Hemant, the co-founder of Tamarind tree was clear when he said, “Usma, this year you must take back at least one concrete digital skill with you, which you can apply in your life after one year of experience here”. This was after our discussion about my aspirations and general interests in life, of which I am still unsure.
I was asked if there is any specific digital tool I would like to learn and in return, if I can share that learning with kids in the school. I was quite nervous to answer that, “I want to learn illustration”, a tad bit scared to reveal that I have “Zero-skill” in drawing and was feeling that now they would know that I was sitting idle all my life when I could have acquired such skills on my own. However, their instant response was, “No worries, you will learn”.
In my second week here, while I was still in the process of understanding the nature of the organization and its educational model, I was assigned to facilitate a group of 8 kids (two more are added now) in 4th Grade. Simultaneously, I got swamped with a variety of digital tools to get familiar with, as this is a full-fledged digital school. “Wasn’t it too early to make me responsible for these kids?”, I thought.
A couple of days later, one of the colleagues proposed that I draw a character that was required for a course in My big campus, our virtual learning platform. The plan was to digitize the drawing, if it’s worth it.
But I still have lot to catch up! Why me?
Why 11 drawings, and that too, to be completed in 3 days?
How is that even possible?
How can you guys rely on me?
You know about my ‘Zero skill’.
Of course, there was a backup plan if the drawing turned out to be really miserable.
Much later, after I completed it, considering the fact that it wasn’t decent enough to be put up, the process I went through, was itself an achievement which inspired me to further practice drawing. I had now started calling it, ‘Unexplored Skill’. Do you see how this is one of the core values of Tamarind tree; to stay motivated in independent learning which truly sparks out the knowledge and skills we already inherit. The learning never stops here. It only keeps expanding, which is why most of the times, there is so much to catch up.
The facilitator’s role is to guide kids with content and encourage them to become independent learners, creators and collaborators of knowledge from a young age. To do that, it’s essential to imbibe those values in ourselves first. The organization lives by the philosophy of open education model which promotes to collaboratively learn, produce and share knowledge with the learners around the world for free. It is meant for social good, and digital is the way to go about it because that’s how the world exists, connects and progresses today.

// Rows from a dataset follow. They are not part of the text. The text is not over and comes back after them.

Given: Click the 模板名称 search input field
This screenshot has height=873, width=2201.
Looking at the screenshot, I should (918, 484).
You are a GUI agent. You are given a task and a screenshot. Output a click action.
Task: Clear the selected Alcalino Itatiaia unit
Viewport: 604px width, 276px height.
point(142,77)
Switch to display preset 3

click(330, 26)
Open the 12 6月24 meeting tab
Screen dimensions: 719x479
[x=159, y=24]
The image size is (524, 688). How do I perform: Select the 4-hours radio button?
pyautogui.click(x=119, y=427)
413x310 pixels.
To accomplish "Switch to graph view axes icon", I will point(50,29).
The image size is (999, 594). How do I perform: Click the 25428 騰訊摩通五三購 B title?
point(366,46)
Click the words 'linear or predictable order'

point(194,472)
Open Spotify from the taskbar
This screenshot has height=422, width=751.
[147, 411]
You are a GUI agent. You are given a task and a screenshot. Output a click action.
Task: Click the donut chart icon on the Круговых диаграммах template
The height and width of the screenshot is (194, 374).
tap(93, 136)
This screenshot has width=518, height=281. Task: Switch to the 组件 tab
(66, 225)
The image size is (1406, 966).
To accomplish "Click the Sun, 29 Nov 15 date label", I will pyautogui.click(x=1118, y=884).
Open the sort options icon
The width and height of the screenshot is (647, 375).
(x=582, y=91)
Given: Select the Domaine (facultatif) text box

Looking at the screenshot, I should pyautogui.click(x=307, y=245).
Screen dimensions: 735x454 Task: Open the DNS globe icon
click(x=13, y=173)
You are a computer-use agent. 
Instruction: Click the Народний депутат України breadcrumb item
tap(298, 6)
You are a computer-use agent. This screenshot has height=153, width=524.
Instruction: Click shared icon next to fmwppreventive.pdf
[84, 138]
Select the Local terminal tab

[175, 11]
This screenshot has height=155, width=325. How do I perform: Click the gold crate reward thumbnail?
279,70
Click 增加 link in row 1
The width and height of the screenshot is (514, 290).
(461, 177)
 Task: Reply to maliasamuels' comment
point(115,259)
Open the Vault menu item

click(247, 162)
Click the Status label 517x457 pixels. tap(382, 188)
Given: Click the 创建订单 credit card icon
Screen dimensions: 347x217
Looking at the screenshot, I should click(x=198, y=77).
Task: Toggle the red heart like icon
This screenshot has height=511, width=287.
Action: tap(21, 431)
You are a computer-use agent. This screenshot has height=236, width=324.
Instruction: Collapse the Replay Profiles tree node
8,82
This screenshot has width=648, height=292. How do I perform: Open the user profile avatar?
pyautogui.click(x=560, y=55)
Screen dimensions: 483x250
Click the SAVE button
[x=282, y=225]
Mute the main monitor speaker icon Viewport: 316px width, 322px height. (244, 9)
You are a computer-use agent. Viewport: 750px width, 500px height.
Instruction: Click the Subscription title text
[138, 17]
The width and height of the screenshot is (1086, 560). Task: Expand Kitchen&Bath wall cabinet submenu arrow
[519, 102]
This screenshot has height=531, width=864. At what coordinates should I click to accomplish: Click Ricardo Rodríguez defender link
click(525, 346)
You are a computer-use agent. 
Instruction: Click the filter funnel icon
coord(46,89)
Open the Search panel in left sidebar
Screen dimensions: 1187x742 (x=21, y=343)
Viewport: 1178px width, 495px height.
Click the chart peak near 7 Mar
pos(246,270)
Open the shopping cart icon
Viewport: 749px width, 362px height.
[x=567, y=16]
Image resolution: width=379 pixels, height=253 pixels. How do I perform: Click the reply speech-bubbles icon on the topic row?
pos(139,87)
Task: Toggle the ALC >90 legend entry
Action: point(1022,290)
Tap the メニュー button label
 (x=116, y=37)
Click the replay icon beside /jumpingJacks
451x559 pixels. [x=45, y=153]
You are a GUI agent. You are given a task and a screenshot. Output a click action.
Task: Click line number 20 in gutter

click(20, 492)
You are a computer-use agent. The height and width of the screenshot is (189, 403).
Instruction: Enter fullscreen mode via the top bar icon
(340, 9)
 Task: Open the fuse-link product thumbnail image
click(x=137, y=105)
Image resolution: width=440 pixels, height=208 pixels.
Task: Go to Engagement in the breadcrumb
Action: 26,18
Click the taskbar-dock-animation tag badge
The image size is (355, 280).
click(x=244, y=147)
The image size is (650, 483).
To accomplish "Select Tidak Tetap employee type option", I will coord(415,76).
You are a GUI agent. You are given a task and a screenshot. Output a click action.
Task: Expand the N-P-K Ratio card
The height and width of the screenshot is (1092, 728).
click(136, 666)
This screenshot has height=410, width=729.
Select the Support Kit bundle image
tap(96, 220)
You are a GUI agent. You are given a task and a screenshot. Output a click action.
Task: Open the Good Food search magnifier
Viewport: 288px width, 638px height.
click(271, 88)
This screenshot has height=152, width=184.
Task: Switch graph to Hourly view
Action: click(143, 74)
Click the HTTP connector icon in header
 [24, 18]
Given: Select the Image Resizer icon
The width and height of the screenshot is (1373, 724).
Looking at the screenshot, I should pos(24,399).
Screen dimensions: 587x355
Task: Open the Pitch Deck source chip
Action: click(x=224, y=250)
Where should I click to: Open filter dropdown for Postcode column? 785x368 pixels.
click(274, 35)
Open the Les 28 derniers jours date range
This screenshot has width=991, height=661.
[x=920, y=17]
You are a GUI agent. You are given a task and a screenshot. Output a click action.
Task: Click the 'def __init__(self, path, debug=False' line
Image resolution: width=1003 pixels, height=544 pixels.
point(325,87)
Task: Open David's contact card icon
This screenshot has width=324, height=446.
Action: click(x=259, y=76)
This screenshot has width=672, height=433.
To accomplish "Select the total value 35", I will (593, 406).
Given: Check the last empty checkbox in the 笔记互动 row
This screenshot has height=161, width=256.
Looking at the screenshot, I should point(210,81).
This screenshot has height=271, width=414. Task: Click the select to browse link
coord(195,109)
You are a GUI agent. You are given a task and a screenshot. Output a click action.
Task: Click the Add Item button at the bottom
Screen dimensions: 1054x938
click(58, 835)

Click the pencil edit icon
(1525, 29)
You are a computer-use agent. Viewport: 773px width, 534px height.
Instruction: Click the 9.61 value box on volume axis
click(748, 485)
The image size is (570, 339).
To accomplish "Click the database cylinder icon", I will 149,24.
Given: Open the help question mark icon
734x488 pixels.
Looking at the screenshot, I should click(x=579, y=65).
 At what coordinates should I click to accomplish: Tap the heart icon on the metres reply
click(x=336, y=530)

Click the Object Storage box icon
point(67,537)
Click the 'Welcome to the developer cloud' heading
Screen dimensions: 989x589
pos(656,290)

Tamarind Tree is excessively using Open Educational Resources for teaching various subjects. Like the rest of the open digital learning community, we are also advocating digital literacy. While literacy may mean the ability to read and write, digital literacy encompasses a broader range of skills from finding meaningful content online to gauging and consuming it; creating digital content, working with a responsive digital user and sharing the digital information.
Our everyday events and even thoughts are shaped by the way we interact with our digital technology – from our mobile phones to apps, websites, news, social media and other communication. It has become almost impossible to survive without it. Today, most of such content is designed in a way that we become its consumers, not producers. Many of us are simply growing as users of digital content, without even questioning or realizing our opportunity to own and engage with the digital world on our own terms.
There are, of course, many free online learning tools but for how much of it, do we have the right to demand more or modify what’s there. For instance, only a few of us may be aware that all YouTube learning videos are not free to use. You can access the videos to watch for free, but are you allowed to re-use them. One may want to learn Video making, Animation, Illustration or anything else but one doesn’t have the resources, then Open Educational resources is the place to start.
An example of an open resource application is Telegram, an instant messaging app like Whatsapp. The difference is that Telegram is created by volunteers who have released their source code under open source license in which the copyright holder grants users the right to study, change and distribute the software to anyone for any purpose. Hence, Telegram is owned by both the users and the creators. You can call it a shared property.
If you want to learn ways to share valuable resources with the world for free, just like how I am sharing my story on ‘WordPress’, take out two minutes to watch this video, and I hope that from next time, when you are using an app or working on a software, you become more aware of the content that makes you a free user, producer, collaborator or a hacker. It’s your path of discovery.
To empower the digital learning community, the open education communities around the world are collaboratively creating and sharing free knowledge where any learner can have the freedom to own and modify the content on their own terms. Tamarind tree is a part of this movement because of which, it has been successfully able to run a fully functional, affordable, digital classroom for the first generation learners of Warli tribe in Sogve village of Dahanu, Maharashtra.
The open education model in this village is a living example to democratize the knowledge which can be incorporated in any part of rural India at a low cost. I am hopeful that these kids would become responsive digital users, and won’t get blinded or carried away by fabricated information or digital information.
If you want to know more about digital literacy, visit Tamarind tree and ask a 9-year-old student about how a game is designed. He/ she will walk you through the computer programming and create a game in front of you.